3. The third issue that I have raised in a recent email to the developer relates to traffic issues. I am concerned about the potential impact on Madeline, Sauls Road and Magnolia Street in South Daytona, McDonald, and Jackson Street. Traffic is a concern throughout the area. What improvements are proposed that will benefit the public as a whole, not just so this project can be developed on this tract of land?
4. When looking at the MDA, there are two items of benefit that I can identify. The first is the reduction in the number of parking spaces. It is very difficult to get a developer to agree to reduce the number of spaces. In this case that has been accomplished. The second item is the size of the landscaped material that is being used on the project site. The developer is proposing to increase the size of the landscape material. That means a higher quality of material. It was the staff’s belief that large diameter materials of higher quality were preferred to larger buffer areas. It would have been preferable to have both. One of the concerns that I always have is the long term maintenance of the landscaping without the City having to enforce the rules through its Commercial Property Maintenance Ordinance. However, that is not an item that can be governed under the MDA. They are legally required to maintain the landscaping and material in compliance with their approved site plan. It could be argued that the plaza area is a public benefit.
5. I have not raised this in my discussions with the developer in the past. However, we are seeing it discussed in other venues--the control of shopping carts on their properties. We are beginning to see shopping carts finding their ways into ditches, canals, and on the public rights of way. Cities cannot recover their cost associated with the removal of the carts from public rights of way. That is why there is a discussion about ways the private sector can assist local governments in keeping their carts on their property and off public rights of way. The second issue that is being discussed is how projects like this one can assist by providing security patrols on their parking lots. Under our ordinances, the City does not have the authority to require these types of improvements on large retail lots.
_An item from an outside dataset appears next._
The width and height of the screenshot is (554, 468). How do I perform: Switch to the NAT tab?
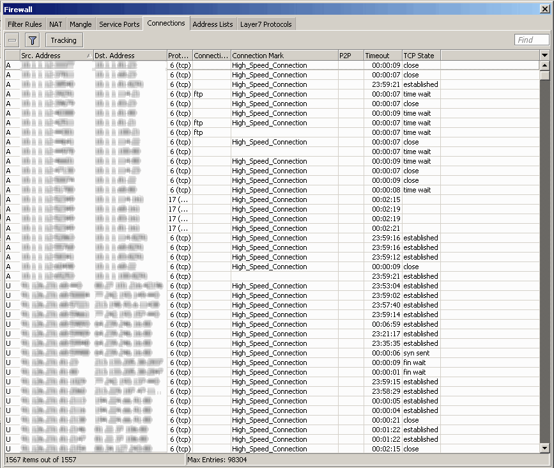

It may be argued that many of these items will be addressed during site plan review. However, I believe the City Council should have the answers to some of the issues prior to the site plan being approved since the MDA becomes one of the controlling documents. As some City Council members may recall, we had a large commercial developer argue that they were not required to make certain changes to their site plan, even though during the MDA approval process they indicated that they would address those issues adequately to the Council’s satisfaction. By the way, it was a different developer and a different company. It is my belief that the City Council needs to have the questions answered prior to adoption of the MDA on first reading. Remember, the MDA creates the operating rules for this project.
D. COUNCIL COMMENTS
At this time, Council Members may discuss various matters of concern.